Die zusätzliche Strommenge, die benötigt wird, um alle Verbrenner-Autos durch BEVs zu ersetzen, ist überschaubar. Für Industrieländer schätzt man etwa 25% mehr, aber dadurch dass BEVs immer effizienter werden, wird die Zahl tendenziell unter 20% gehen. Das ist auf jeden Fall machbar, selbstverständlich auch nur mit Erneuerbaren, wenn die entsprechenden Energiespeicher gleich mitgebaut werden.

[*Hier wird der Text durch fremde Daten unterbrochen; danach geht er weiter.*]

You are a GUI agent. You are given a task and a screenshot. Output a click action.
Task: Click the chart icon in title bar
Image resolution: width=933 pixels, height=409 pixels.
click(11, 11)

Hier einfache Berechnungen für die USA aus dem Jahr 2019 usafacts.org/articles/...ower-all-cars-if-they-were-electric/
Den Ressourcenverbrauch für die Batterien muss man natürlich im Auge behalten, aber wenn ich mir anschaue, vielviele Ressourcen zur Betankung von Verbrenner verbraucht werden, ist das bei BEVs im Vergleich sehr überschauhbar, zumal ja viele der Batterierohstoffe dann recycelt werden können (was bei Kohlenwasserstoffen schon deutlich schwieriger ist). Deswegen ist ja auch die Entwicklung von Robotaxis und autonomen Fahren so wichtig, weil dadurch theoretisch weniger Autos gebraucht werden (ob das dann wirklich so eintrifft, steht auf einem anderen Blatt...gut möglich dass viele Leute dann aus Geltungsdran gleich drei Robotaxis vor Ihrer Garage geparkt haben).

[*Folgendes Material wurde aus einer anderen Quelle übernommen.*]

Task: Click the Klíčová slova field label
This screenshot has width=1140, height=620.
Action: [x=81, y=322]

Dass Dein Kangoo schon nach 9 Jahren eine neue Batterie braucht, ist ärgerlich. Sicherlich sind sie Batterien von BEV-Modellen der 1. Generation nicht so zuverlässig wie heutzutage. Aber gleichzeitig liest man auch immer wieder von Tesla-Fahrern der ersten Stunde, die ihrem Model S inzwischen mehrere hunderttausend km runtergefahren haben, und die Batterie funktioniert nach wie vor einwandfrei und hat immer noch >80% ihrer ursprünglichen Kapazität. Im Übrigen dürfte es etliche Verbrenner-Kangoos geben, wo nach 9 Jahren der Motor oder das Getriebe getauscht werden musste (auch dass kostet Rohstoffe und Energie)...ich spreche da sozusagen aus Erfahrung, weil ich selbst mal einen hatte, und auch wenn das ein sehr praktisches Auto war, war die Zuverlässigkeit und Verarbeitungsqualität doch unter aller Kanone.